Автор книги: Артур Филлипс
Жанр:
Ужасы
сообщить о нарушении
Текущая страница: 4 (всего у книги 25 страниц)
– Ты ни разу не страшился? За все те годы, что провел на войне? Ведь тебя наградили за храбрость. – Они возлежали друг подле друга в первое утро свадебного путешествия. Она восхищалась его несметными благодушными любезностями, его неспешными экскурсами в прежнюю жизнь. – Я, надо думать, испугалась бы стрелять из винтовки.
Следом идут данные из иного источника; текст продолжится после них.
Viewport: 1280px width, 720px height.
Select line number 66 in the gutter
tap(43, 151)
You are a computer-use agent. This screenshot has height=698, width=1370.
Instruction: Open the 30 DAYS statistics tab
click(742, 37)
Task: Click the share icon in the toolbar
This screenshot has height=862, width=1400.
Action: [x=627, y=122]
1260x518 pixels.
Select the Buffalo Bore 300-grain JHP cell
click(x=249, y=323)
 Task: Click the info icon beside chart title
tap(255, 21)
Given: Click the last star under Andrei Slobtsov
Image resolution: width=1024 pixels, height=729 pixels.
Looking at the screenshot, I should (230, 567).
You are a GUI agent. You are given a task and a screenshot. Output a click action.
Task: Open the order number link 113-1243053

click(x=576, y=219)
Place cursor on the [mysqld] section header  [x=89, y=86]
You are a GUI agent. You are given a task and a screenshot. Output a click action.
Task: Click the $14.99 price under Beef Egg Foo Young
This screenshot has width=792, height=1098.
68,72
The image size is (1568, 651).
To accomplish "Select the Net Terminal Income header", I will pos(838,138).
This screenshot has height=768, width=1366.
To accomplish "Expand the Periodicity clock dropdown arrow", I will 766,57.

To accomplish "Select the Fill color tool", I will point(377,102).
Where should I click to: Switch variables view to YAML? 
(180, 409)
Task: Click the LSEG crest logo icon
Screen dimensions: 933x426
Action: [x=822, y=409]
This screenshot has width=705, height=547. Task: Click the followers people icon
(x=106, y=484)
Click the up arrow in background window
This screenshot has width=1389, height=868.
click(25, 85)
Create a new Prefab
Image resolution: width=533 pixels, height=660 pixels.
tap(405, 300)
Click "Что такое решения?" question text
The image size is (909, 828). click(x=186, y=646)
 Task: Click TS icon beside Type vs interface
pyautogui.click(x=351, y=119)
– Так и должно быть. Британская женщина слишком ценна в роли матери и защитницы домашнего очага, дабы отсылать ее покорять заморские земли. – Она лежала, после жизни, полной злоключений и нужды, ощущая непривычное, едва постижимое успокоение. Она крошечными глотками смаковала первовкусие новообретенного, невообразимого богатства. Он возвысил ее до иного мира, в коем возможно было странствовать по италийским деревням, затем нежиться в постели после восхода солнца, пока за окном горы росли, кутаясь в лазурь облаков. – Однако знаешь ли ты, что есть на свете иные народы, почитающие женщин за воинов и мужчин за эмблему мира? Существует королевство в черной Африке, где – «королевство» воистину от слова «королева», добавлю я, – где все совершенно шиворот-навыворот. Тамошняя королева правит не как наша добронравная Виктория, но железной дланью. Армия ее – сплошь женщины. Свирепые чертовки!
– Ты рассказываешь молодой жене сказки.
– Ничуть. Это королевство такое же настоящее, как эта постель. Мне поведали о том мужчины, что видели его своими глазами. Женщины там заправляют всем, принимают любые решения, а мужчины готовят еду и присматривают за детьми, пока те растут. Но стоит девочкам достичь определенного возраста, как за них принимаются матери, разделяя их с братьями, товарищами по играм, и добросердечными папочками, что рыдают, расставаясь с храбрыми, озорными девчонками. Матери направляют девочек в школы, где те учатся у женщин считать и писать по-своему, усваивают историю их странного народа, а еще научаются воевать на манер тамошней армии Венеры… Никак не припомню названия; словно бы Торрорарина? И женщины там ухаживают за мужчинами, представь себе: они неотступно следуют за робкими самцами, обещают выйти за них замуж. И женщины же рыщут во тьме по дорогам, разъедаемые всепоглощающей страстью. Распутные волчицы, они соблазняют молоденьких мужчин нечестивыми деяниями, а когда прегрешения двоих выходят на свет божий, именно мужчина бывает гоним прочь из пристойного общества, в то время как женщина всего лишь становится известна как в своем роде шельма. Обесчещенные мужчины, а также многие сыновья бедняков часто покрывают себя и большим бесчестием. Они ведут бесстыдную торговлю, совсем как иные несчастные женщины в Лондоне.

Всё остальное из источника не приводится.